§ **WHAT NEEDS TO BE DONE**
The required output is the exact text of the lines from the line containing "The image size" through the final line below, inclusive, without pictures.

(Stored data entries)
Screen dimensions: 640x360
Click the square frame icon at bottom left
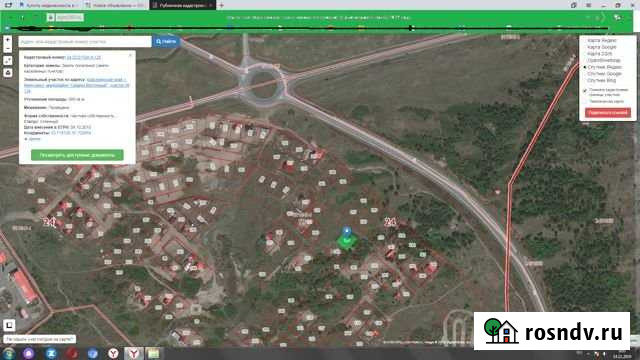point(9,325)
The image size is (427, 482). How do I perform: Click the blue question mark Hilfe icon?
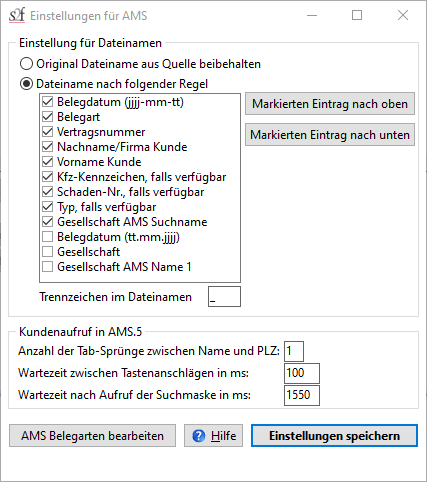point(199,436)
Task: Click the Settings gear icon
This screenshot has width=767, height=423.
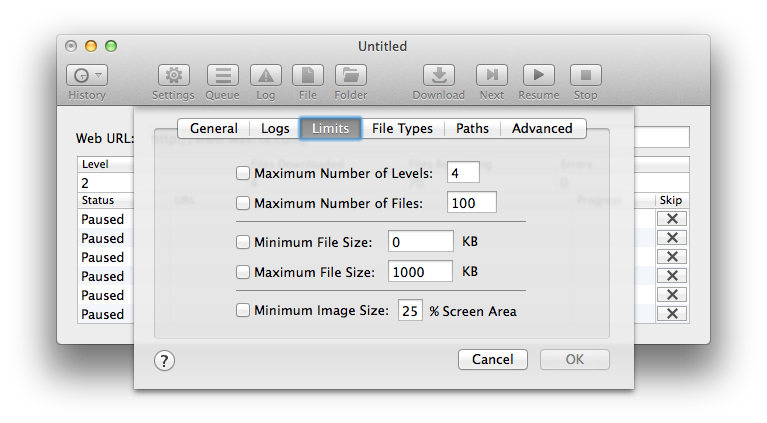Action: 173,75
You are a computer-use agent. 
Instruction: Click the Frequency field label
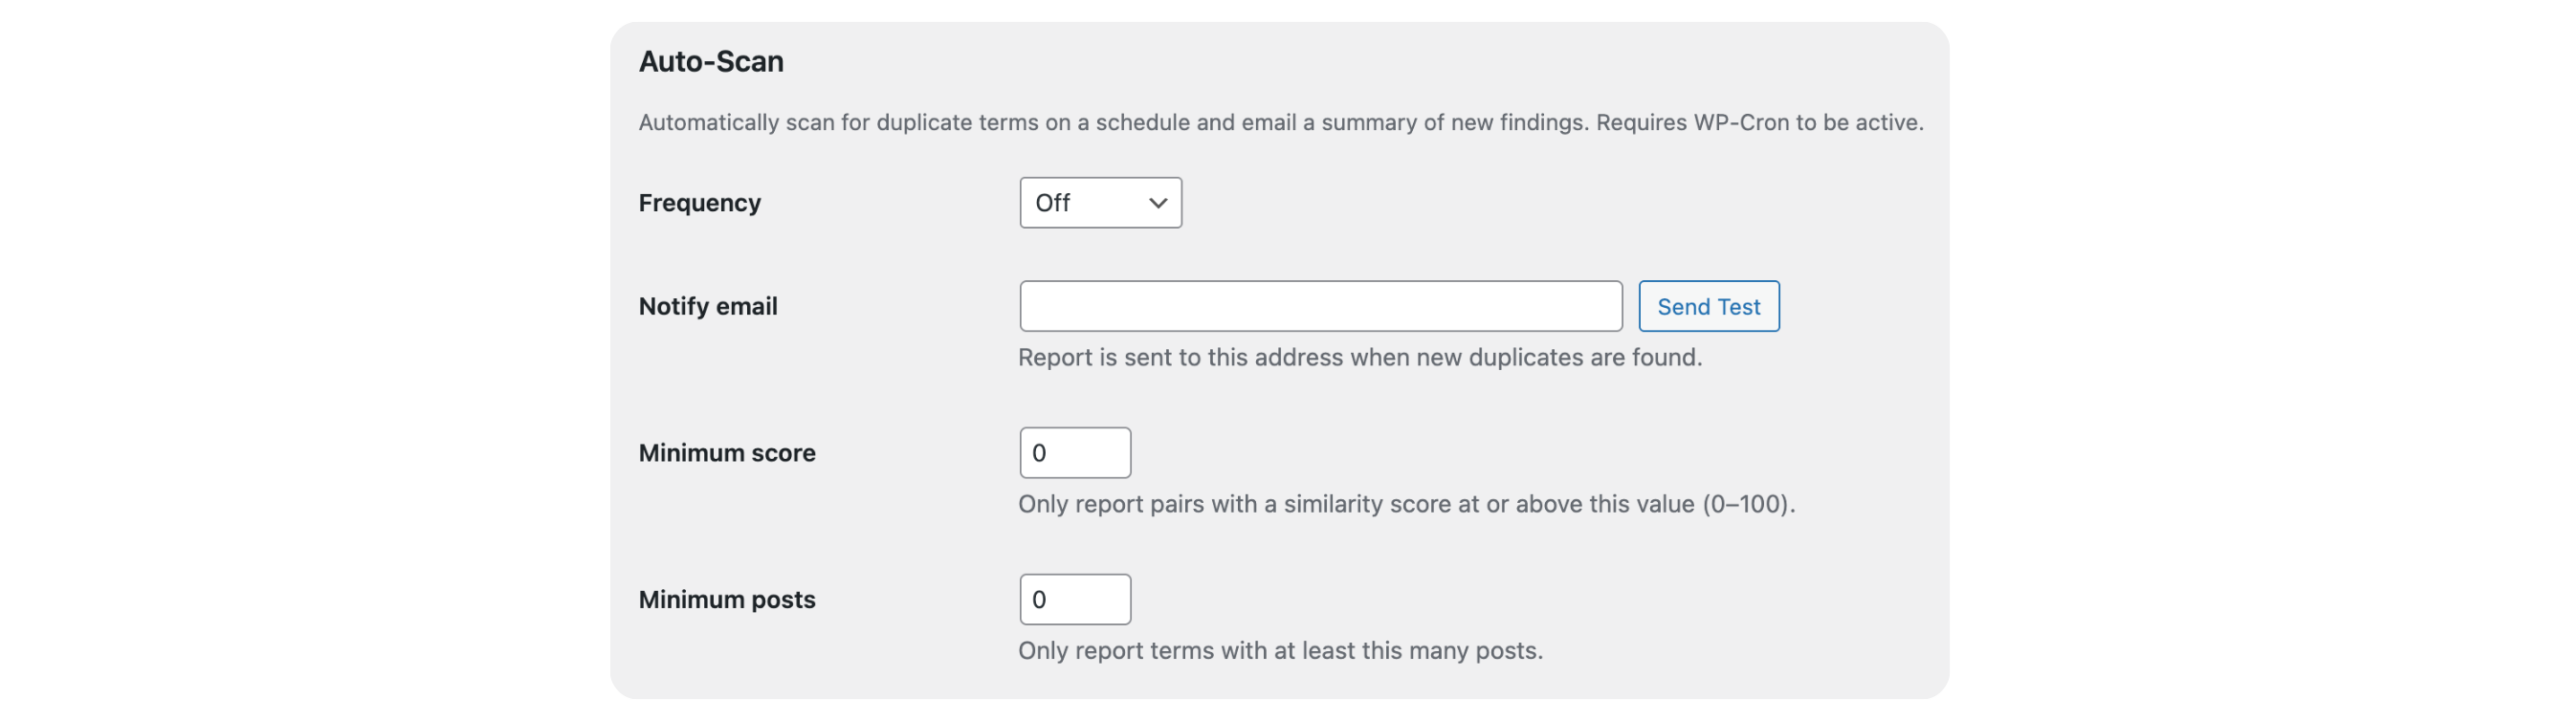(699, 203)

§ **YOUR RESPONSE**
The image size is (427, 482). How do I perform: Click the blue question mark Hilfe icon?
point(199,436)
Task: Click the Settings gear icon
This screenshot has width=767, height=423.
Action: 173,75
You are a computer-use agent. 
Instruction: Click the Frequency field label
(699, 203)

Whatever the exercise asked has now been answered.